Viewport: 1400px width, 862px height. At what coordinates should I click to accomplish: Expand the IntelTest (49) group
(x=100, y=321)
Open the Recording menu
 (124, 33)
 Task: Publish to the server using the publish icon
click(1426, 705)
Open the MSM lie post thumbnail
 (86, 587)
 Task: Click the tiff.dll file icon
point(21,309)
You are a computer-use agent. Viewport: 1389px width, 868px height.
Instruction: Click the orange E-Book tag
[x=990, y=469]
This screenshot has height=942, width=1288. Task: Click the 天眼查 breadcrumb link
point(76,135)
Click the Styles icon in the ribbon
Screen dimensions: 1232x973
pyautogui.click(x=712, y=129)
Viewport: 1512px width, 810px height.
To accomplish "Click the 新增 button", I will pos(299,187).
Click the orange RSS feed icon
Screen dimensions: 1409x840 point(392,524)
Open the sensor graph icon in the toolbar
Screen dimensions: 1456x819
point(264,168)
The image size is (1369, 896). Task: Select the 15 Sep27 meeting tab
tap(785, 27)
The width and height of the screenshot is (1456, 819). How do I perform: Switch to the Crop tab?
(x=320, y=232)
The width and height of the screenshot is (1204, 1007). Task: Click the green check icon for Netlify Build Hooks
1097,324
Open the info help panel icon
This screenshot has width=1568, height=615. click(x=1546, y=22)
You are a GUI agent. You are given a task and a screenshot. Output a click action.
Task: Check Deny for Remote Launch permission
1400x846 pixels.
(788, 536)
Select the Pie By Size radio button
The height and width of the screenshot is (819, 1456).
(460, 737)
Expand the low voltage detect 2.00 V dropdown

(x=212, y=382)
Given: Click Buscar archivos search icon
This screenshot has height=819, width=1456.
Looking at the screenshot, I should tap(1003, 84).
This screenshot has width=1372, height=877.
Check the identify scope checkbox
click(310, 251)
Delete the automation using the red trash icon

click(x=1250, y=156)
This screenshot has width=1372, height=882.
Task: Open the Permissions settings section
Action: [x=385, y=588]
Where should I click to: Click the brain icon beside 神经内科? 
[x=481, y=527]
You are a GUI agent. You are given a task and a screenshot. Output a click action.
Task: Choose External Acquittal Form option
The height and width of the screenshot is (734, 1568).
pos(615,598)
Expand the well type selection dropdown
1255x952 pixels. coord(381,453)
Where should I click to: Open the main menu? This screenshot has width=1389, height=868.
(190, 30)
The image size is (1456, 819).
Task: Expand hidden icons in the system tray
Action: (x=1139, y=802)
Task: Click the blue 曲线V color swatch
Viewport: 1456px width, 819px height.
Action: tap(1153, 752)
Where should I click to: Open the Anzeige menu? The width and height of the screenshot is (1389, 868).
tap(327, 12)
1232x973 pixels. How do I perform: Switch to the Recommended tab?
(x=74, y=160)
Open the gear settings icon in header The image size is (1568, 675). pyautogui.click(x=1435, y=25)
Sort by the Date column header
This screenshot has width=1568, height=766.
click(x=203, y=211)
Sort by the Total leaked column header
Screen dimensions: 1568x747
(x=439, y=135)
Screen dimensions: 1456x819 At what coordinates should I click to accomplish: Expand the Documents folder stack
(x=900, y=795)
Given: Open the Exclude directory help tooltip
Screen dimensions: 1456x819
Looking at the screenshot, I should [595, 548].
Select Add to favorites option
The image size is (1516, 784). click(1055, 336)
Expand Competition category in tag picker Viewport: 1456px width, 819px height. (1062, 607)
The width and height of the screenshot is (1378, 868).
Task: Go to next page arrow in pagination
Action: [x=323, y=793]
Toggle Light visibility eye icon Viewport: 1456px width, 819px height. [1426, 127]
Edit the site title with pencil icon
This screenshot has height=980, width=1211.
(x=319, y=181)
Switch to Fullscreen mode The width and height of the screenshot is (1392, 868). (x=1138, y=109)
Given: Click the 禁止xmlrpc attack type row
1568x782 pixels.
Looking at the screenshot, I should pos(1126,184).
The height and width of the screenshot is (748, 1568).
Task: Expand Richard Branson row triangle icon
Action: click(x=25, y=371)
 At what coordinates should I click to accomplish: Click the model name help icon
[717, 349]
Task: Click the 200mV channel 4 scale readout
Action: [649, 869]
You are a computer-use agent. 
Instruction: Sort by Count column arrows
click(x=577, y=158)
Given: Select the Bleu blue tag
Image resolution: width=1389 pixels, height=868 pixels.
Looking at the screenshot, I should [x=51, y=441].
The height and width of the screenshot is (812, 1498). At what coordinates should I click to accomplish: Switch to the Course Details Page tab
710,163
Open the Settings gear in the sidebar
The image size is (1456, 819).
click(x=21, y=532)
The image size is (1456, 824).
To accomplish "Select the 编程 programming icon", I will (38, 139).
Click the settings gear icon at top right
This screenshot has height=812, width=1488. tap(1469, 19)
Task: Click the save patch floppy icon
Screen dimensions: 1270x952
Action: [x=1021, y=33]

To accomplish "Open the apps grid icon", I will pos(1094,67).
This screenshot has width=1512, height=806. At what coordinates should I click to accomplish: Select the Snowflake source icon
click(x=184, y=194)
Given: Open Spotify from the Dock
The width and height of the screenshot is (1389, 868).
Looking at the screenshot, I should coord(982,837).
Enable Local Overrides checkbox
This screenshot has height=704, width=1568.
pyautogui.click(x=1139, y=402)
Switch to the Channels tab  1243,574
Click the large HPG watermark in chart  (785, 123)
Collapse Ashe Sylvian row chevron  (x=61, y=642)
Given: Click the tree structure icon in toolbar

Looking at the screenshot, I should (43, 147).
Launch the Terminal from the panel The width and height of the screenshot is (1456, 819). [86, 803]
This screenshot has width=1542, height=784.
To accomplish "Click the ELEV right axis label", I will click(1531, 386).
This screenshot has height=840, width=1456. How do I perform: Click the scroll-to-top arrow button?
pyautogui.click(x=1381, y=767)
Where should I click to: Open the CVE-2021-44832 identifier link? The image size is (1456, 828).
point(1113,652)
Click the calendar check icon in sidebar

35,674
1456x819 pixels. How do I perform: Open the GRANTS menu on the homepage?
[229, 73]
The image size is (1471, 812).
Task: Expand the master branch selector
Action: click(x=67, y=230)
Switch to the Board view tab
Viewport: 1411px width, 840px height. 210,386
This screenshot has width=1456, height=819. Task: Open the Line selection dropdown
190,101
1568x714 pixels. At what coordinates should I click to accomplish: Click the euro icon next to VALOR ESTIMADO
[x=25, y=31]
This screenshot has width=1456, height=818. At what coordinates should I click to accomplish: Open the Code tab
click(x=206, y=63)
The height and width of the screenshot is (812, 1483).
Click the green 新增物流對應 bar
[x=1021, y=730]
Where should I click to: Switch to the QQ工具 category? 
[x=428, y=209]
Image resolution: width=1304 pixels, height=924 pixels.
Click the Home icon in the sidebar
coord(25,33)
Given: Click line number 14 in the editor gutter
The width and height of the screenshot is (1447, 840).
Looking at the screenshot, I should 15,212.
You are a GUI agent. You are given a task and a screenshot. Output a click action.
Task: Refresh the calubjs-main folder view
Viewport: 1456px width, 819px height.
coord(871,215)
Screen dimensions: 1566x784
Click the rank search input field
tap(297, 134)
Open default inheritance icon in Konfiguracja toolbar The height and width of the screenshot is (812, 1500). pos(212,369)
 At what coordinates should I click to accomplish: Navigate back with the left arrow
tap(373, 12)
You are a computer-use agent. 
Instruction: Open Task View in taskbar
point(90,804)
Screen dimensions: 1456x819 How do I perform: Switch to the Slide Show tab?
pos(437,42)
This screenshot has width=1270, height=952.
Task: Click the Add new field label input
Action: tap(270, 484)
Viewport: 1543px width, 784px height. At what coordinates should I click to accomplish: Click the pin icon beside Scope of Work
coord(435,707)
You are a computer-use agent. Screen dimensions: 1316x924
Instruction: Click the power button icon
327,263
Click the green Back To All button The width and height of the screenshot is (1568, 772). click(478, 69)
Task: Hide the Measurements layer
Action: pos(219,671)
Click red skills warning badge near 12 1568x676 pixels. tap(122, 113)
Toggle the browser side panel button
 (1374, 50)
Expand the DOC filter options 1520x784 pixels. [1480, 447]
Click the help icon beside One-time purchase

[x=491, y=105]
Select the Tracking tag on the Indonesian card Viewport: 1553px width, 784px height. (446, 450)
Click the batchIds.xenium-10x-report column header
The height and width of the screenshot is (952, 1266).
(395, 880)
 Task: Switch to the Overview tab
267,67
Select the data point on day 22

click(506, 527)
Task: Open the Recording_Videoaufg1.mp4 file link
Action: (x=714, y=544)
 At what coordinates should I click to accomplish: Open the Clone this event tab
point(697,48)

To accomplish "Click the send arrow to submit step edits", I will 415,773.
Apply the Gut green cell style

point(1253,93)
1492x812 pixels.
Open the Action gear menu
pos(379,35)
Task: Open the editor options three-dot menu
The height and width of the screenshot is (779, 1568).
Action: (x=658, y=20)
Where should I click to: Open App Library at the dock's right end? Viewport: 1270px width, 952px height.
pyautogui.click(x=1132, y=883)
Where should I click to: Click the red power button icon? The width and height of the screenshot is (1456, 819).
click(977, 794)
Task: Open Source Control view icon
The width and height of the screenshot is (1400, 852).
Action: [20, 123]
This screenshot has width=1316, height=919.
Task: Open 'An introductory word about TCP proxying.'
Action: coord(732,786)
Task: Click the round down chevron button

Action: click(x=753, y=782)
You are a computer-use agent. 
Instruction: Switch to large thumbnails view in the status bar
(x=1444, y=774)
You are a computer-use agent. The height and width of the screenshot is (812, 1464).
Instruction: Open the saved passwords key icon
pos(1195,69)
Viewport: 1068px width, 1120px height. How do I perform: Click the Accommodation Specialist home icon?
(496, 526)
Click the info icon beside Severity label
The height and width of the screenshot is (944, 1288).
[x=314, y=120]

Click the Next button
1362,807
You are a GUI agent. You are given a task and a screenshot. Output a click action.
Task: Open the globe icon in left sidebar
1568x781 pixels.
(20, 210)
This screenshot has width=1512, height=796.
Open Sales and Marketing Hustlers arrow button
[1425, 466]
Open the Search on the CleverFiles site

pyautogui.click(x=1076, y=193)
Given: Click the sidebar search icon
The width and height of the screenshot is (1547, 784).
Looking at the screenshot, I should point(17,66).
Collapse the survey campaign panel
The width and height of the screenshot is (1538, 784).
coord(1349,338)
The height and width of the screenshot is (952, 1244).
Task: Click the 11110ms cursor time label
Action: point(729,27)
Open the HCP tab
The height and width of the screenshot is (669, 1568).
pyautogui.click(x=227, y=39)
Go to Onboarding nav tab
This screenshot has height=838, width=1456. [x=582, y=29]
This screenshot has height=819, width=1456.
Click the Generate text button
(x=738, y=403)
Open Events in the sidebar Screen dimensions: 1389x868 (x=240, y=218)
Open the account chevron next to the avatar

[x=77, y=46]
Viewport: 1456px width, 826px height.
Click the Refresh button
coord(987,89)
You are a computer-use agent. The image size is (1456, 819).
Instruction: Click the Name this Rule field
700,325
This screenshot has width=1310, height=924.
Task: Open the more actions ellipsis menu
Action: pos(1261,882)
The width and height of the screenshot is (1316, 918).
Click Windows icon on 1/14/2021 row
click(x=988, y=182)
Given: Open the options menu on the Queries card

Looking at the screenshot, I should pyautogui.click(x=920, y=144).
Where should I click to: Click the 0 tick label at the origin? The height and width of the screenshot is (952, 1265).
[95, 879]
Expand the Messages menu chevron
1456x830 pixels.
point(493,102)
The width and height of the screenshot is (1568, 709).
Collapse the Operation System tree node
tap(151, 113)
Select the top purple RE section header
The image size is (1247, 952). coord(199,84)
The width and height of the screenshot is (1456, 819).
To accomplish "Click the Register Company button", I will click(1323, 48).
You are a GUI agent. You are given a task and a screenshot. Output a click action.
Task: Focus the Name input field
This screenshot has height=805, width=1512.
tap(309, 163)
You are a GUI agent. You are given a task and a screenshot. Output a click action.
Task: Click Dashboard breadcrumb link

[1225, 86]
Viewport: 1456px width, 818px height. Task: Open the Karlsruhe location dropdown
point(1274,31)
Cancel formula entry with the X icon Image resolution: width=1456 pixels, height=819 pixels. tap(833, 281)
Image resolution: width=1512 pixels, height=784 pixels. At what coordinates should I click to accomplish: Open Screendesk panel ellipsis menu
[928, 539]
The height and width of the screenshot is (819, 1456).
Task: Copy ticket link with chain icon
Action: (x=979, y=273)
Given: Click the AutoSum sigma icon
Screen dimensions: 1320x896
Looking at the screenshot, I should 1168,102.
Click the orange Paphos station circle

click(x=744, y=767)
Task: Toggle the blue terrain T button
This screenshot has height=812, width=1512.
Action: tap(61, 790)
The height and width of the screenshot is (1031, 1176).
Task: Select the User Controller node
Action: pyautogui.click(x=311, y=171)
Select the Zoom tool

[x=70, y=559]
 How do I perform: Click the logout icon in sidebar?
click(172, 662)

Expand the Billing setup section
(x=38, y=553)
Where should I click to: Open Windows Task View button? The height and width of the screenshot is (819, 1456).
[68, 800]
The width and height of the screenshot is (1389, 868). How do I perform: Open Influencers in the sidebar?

_ACTION ITEM_
Only one stretch of the data above is needed. Restate it word for word, from the line containing "1568x714 pixels. At" through the line containing "Given: Click line", both ends included.

_PROBLEM SOLUTION_
1568x714 pixels. At what coordinates should I click to accomplish: Click the euro icon next to VALOR ESTIMADO
[x=25, y=31]
This screenshot has width=1456, height=818. At what coordinates should I click to accomplish: Open the Code tab
click(x=206, y=63)
The height and width of the screenshot is (812, 1483).
Click the green 新增物流對應 bar
[x=1021, y=730]
Where should I click to: Switch to the QQ工具 category? 
[x=428, y=209]
Image resolution: width=1304 pixels, height=924 pixels.
Click the Home icon in the sidebar
coord(25,33)
Given: Click line number 14 in the editor gutter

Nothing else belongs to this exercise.